Version 3.6.4a (2005 July 18)

  • Upgraded to the libastro from XEphem 3.6.4, which:

    • No longer incorrectly applies relativistic deflection to objects on this side of the Sun, whose light will obviously not go past the sun and be deflected.
    • Now correctly handles earth satellites with a negative es_decay parameter.
  • Added several functions to the module:

    • moon_phases() computes a new and full moon following a date.
    • delta_t() computes the difference between Terrestrial Time and Universal Time.
    • julian_date() computes the Julian Date for a date or Observer.
    • millennium_atlas() and uranometria() and uranometria2000() determine the star atlas page on which a given location falls, given as right ascension and declination.
  • Added a function to the Observer class, which takes no arguments:

    sidereal_time() computes the sidereal time for the Observer

  • Each Observer now has a horizon attribute, with which you can specify the degrees altitude at which you define an object to be rising or setting.

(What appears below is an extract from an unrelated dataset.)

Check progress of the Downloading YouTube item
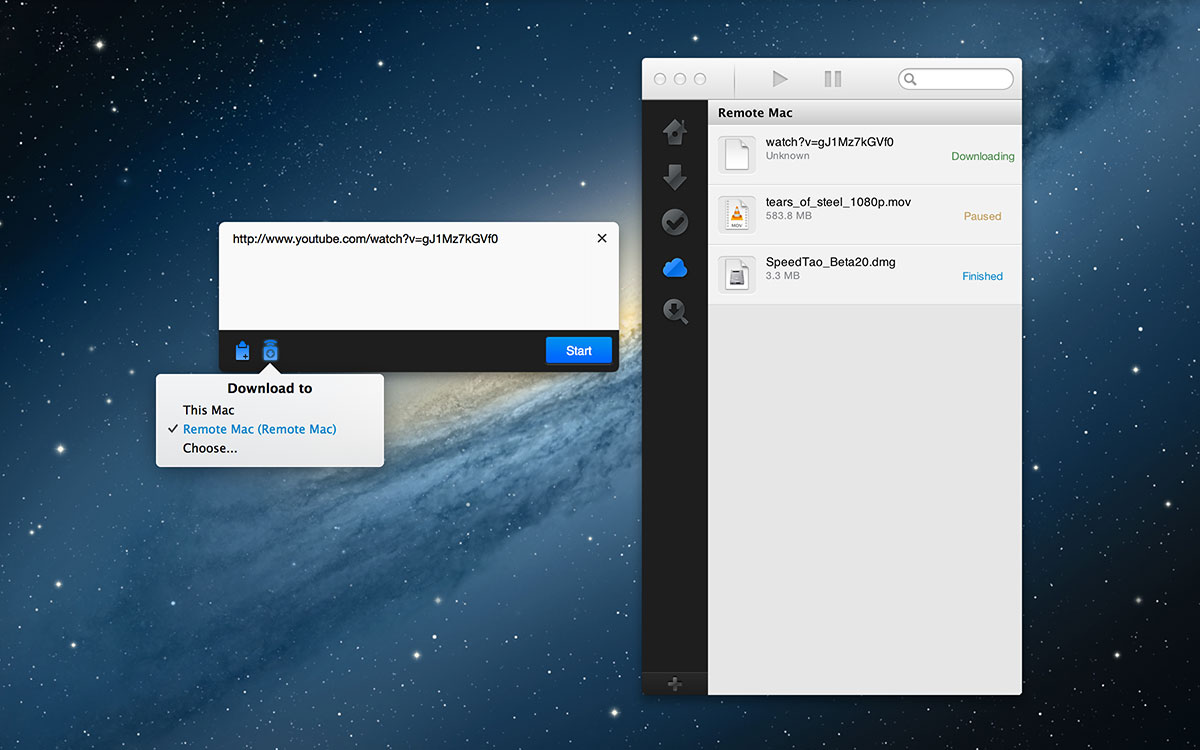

Normally, all rising and setting times are computed for when the object appears to be exactly at the horizon (at zero degrees altitude).

Version 3.6.1a (2004 November 25)

  • All major moons in the solar system are now supported.
  • Added copy() method to bodies, that returns a new instance of the body which should be identical in all properties.
  • Improved the definitions of body attributes, both in their docstrings and in the PyEphem Manual.
  • Improved access to the orbital parameters by which the user defines bodies in ellipical, parabolic, and hyperbolic orbits, as well as artificial Earth satellites; users can now create such objects entirely through setting their parameters, without having to use the readdb() function to parse a definition of the object in Ephem database format.
  • Source distribution now includes test suites, one of which actually checks to see whether your version of PyEphem produces the same output as the examples from the PyEphem Manual (two of which will fail).
  • Following the same adjustment in the XEphem application, PyEphem now uses a default atmospheric pressure of 1010 millibar, rather than the old value of 1013, when computing the altitude of a body near the horizon.
  • The constellation() function now correctly forces the computation of a body’s ra and dec before determining the constellation in which the body lies.
  • Code should produce cleaner compiles on many platforms.

Early History

  • 27 Jul 1998: the original PyEphem, an awkward SWIG wrapper around the raw libastro C structures and functions, was ready to appear on the “Contributed.html” page on the Python web site. (With an apology from the webmaster, it was not actually posted until 1998 August 26.)